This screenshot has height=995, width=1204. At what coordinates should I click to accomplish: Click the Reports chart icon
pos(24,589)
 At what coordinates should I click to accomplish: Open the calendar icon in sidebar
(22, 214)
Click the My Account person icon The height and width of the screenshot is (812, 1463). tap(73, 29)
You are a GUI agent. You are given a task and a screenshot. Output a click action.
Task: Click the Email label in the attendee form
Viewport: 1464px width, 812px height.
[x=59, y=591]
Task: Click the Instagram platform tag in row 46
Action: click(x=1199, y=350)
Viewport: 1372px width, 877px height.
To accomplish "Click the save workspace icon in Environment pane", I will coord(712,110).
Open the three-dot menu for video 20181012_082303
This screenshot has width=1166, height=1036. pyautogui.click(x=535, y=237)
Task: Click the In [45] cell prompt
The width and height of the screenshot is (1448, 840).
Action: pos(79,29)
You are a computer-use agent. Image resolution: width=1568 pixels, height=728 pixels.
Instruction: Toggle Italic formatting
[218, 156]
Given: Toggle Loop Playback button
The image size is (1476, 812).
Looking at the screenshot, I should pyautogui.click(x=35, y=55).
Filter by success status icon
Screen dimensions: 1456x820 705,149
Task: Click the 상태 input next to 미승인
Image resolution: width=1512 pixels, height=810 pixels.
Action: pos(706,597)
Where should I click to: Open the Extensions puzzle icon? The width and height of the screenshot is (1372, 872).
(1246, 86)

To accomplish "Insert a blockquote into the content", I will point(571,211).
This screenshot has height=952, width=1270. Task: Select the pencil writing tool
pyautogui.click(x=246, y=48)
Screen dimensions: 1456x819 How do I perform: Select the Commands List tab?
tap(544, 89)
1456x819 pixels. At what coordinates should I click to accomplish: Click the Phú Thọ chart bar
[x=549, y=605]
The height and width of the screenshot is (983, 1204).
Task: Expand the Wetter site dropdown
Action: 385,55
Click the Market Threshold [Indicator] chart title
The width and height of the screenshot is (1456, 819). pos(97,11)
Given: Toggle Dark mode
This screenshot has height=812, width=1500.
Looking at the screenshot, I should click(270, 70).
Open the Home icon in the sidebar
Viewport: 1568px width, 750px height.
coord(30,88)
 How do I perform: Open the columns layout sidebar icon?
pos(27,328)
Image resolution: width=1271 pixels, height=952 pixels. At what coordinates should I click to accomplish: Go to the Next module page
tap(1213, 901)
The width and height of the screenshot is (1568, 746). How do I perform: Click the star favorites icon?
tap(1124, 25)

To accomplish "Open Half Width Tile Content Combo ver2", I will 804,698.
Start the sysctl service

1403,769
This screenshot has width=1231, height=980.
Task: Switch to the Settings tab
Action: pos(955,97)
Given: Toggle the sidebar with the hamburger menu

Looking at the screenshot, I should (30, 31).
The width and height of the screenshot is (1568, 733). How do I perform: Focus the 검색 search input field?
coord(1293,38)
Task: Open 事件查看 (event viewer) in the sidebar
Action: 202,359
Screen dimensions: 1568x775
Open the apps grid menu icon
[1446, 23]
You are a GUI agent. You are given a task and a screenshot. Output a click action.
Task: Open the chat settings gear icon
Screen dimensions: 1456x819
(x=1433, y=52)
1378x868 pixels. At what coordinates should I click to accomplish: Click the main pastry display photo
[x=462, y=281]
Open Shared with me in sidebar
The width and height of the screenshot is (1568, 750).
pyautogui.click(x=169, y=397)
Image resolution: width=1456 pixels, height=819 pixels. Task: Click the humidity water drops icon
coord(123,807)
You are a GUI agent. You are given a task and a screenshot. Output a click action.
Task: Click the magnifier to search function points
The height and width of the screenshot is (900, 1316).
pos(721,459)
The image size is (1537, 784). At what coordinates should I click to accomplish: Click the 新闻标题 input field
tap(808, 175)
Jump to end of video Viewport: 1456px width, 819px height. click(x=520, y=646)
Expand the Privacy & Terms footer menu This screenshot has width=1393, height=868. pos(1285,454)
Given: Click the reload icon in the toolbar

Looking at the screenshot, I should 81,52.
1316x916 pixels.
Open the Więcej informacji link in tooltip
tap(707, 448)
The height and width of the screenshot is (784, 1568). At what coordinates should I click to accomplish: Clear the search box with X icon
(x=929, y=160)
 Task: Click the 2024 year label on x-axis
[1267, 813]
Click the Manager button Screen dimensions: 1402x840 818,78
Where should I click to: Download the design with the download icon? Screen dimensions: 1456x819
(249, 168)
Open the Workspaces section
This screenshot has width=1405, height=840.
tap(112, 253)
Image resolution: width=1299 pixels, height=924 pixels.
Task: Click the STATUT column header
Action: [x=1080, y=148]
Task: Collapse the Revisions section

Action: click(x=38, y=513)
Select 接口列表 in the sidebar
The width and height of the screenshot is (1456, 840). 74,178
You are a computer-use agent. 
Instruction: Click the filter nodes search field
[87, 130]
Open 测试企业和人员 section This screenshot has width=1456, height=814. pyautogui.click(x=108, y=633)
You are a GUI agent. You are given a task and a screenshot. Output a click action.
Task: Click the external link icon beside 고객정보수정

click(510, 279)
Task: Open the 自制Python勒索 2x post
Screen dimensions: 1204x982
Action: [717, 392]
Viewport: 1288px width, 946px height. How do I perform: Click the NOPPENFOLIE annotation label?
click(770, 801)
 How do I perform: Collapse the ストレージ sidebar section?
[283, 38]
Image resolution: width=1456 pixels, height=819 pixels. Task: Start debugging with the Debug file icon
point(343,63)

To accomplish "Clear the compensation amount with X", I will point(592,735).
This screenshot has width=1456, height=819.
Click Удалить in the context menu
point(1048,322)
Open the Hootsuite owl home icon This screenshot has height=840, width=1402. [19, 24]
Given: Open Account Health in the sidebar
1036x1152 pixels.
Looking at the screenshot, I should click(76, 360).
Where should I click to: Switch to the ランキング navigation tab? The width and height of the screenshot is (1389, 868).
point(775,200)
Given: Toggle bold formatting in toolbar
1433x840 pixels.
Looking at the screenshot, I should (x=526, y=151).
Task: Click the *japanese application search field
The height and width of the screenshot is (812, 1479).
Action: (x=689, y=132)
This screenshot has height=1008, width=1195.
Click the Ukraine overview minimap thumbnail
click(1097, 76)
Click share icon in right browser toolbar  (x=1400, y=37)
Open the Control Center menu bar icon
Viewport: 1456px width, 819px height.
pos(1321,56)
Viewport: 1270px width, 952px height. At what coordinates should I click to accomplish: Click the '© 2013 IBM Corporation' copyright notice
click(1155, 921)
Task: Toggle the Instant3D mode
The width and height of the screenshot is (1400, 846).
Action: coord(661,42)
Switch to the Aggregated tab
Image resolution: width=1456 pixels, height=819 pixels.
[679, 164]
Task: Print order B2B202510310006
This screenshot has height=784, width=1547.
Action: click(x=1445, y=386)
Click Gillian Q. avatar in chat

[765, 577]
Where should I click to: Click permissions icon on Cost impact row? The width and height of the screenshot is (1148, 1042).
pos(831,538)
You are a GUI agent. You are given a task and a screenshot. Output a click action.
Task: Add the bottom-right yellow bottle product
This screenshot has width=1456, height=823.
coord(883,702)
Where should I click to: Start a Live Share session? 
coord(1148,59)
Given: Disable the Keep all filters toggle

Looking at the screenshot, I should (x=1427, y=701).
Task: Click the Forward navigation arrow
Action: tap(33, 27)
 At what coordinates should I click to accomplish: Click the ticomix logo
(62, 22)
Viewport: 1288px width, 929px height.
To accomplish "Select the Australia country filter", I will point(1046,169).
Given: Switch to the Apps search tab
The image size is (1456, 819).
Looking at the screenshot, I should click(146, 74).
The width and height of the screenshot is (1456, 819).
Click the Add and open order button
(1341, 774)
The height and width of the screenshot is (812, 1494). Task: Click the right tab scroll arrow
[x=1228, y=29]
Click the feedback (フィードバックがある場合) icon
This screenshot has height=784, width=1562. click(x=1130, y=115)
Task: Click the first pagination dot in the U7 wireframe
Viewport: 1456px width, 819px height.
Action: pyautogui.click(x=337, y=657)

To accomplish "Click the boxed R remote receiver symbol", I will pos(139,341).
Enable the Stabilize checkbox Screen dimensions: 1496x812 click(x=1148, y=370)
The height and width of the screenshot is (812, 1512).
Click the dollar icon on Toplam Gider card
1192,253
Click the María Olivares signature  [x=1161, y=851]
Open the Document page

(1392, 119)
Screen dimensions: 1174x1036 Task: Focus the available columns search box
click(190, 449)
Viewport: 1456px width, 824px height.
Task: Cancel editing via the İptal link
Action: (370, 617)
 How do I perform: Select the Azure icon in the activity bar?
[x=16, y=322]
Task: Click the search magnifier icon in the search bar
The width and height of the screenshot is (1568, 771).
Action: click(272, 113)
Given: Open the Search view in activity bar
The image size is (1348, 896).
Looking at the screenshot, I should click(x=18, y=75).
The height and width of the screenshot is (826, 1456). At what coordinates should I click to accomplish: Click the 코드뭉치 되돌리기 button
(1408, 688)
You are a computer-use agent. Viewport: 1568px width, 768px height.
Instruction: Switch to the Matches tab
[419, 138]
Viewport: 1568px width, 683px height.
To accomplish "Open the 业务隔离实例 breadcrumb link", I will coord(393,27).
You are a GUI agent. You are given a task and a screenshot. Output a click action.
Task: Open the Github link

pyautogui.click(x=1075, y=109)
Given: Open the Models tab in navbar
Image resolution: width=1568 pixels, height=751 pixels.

▸ **Task requirements**:
In the listing above, locate the line containing "How do I perform: Collapse" and the line containing "Task: Toggle the Instant3D mode", then transcribe both and every line between them verbatim.

▸ **Result for this exercise**:
 How do I perform: Collapse the ストレージ sidebar section?
[283, 38]
Image resolution: width=1456 pixels, height=819 pixels. Task: Start debugging with the Debug file icon
point(343,63)

To accomplish "Clear the compensation amount with X", I will point(592,735).
This screenshot has width=1456, height=819.
Click Удалить in the context menu
point(1048,322)
Open the Hootsuite owl home icon This screenshot has height=840, width=1402. [19, 24]
Given: Open Account Health in the sidebar
1036x1152 pixels.
Looking at the screenshot, I should click(76, 360).
Where should I click to: Switch to the ランキング navigation tab? The width and height of the screenshot is (1389, 868).
point(775,200)
Given: Toggle bold formatting in toolbar
1433x840 pixels.
Looking at the screenshot, I should (x=526, y=151).
Task: Click the *japanese application search field
The height and width of the screenshot is (812, 1479).
Action: (x=689, y=132)
This screenshot has height=1008, width=1195.
Click the Ukraine overview minimap thumbnail
click(1097, 76)
Click share icon in right browser toolbar  (x=1400, y=37)
Open the Control Center menu bar icon
Viewport: 1456px width, 819px height.
pos(1321,56)
Viewport: 1270px width, 952px height. At what coordinates should I click to accomplish: Click the '© 2013 IBM Corporation' copyright notice
click(1155, 921)
Task: Toggle the Instant3D mode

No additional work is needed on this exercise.